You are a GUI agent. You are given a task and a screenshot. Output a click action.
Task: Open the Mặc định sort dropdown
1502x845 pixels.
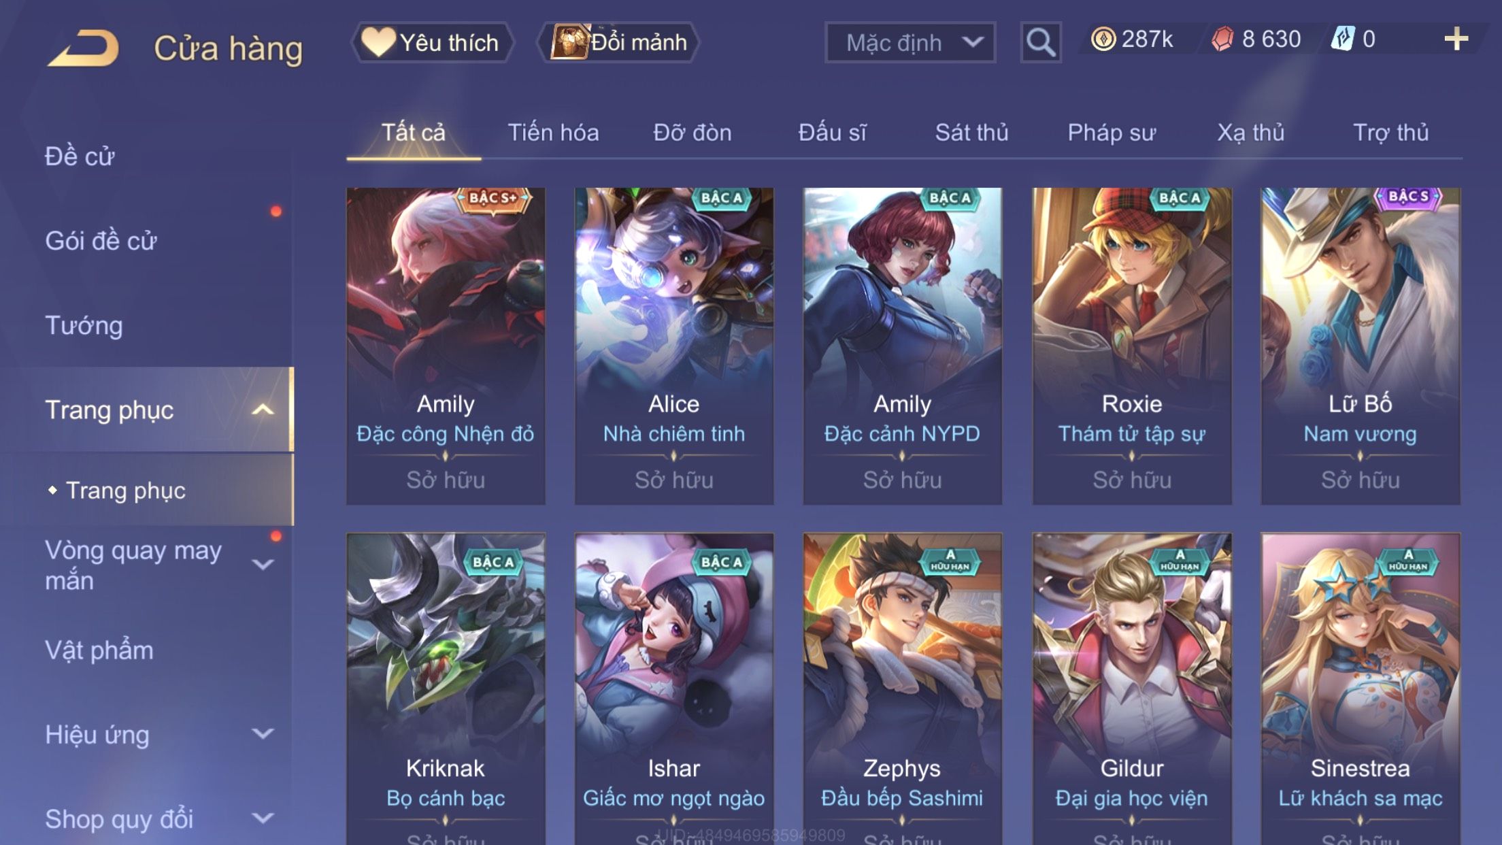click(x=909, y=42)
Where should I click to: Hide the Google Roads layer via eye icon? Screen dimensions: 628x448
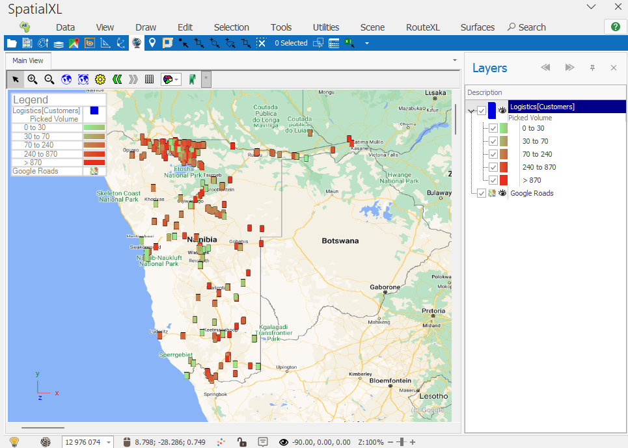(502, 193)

(Assignment) Given the listing above, return exactly, and only, the lines from the line with "1502x845 pixels." through its final line, both included, with the pictures removed.

(Exercise output)
1502x845 pixels.
click(x=909, y=42)
Where should I click to: Hide the Google Roads layer via eye icon? Screen dimensions: 628x448
(502, 193)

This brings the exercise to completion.